Sfruttava i profughi a 3 euro all’ora: arrestato imprenditore bresciano

In manette anche il suo “caporale”, che si occupava del reclutamento: sono stati arrestati dai carabinieri di Carpenedolo. Rischiano da 1 a 6 anni di carcere. I richiedenti asilo pagati meno di 3 euro l’ora, ovviamente in nero

Foto d'archivio

Su disposizione della Procura di Brescia i carabinieri di Carpenedolo hanno arrestato un imprenditore bresciano di 56 anni, titolare di un noto calzificio, e il suo braccio destro, un pakistano di 42 anni: sono entrambi accusati di caporalato, rischiano da 1 a 6 anni di carcere. I militari sono arrivati a loro a margine dell’inchiesta sulla gestione dei richiedenti asilo che ha coinvolto l’imprenditore Angelo Scaroni, tra l’altro da poco tornato in libertà e comunque estraneo alla più recente vicenda.

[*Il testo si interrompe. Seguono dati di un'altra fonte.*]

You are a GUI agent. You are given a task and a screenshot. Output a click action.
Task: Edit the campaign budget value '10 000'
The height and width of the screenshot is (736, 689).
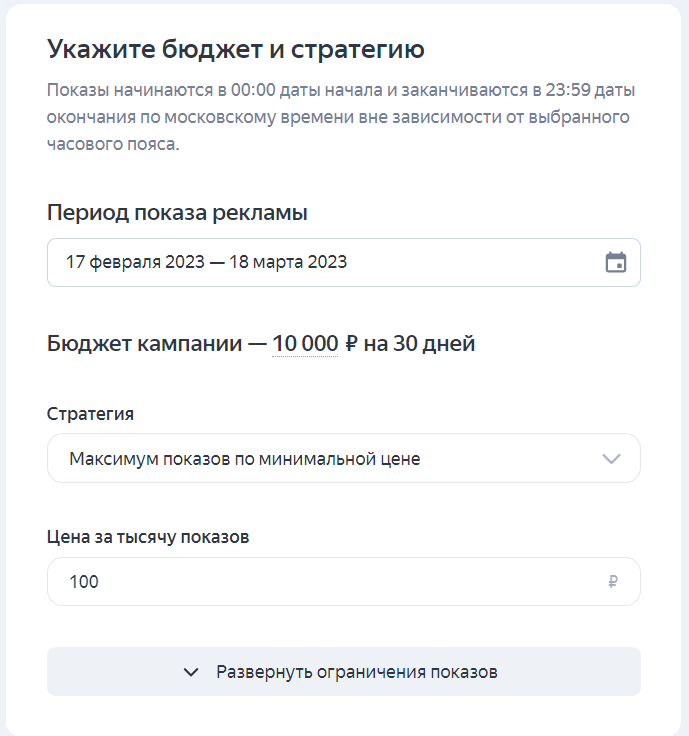click(x=305, y=344)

Lo scrive il Giornale di Brescia: i due arrestati si occupavano di un “giro” di profughi che venivano sottopagati, ovviamente senza contratto, proprio nel calzificio di Carpenedolo di proprietà dell’imprenditore. Secondo gli inquirenti, gli stranieri in cerca d’asilo venivano pagati meno di 3 euro l’ora, per circa 10 ore al giorno di lavoro.

Ulteriori dettagli saranno resi noti in sede di processo: sia il 56enne che il 42enne nelle prossime ore saranno chiamati a comparire davanti al Giudice per le indagini preliminari. Ma i contorni della vicenda purtroppo sono già ben definiti.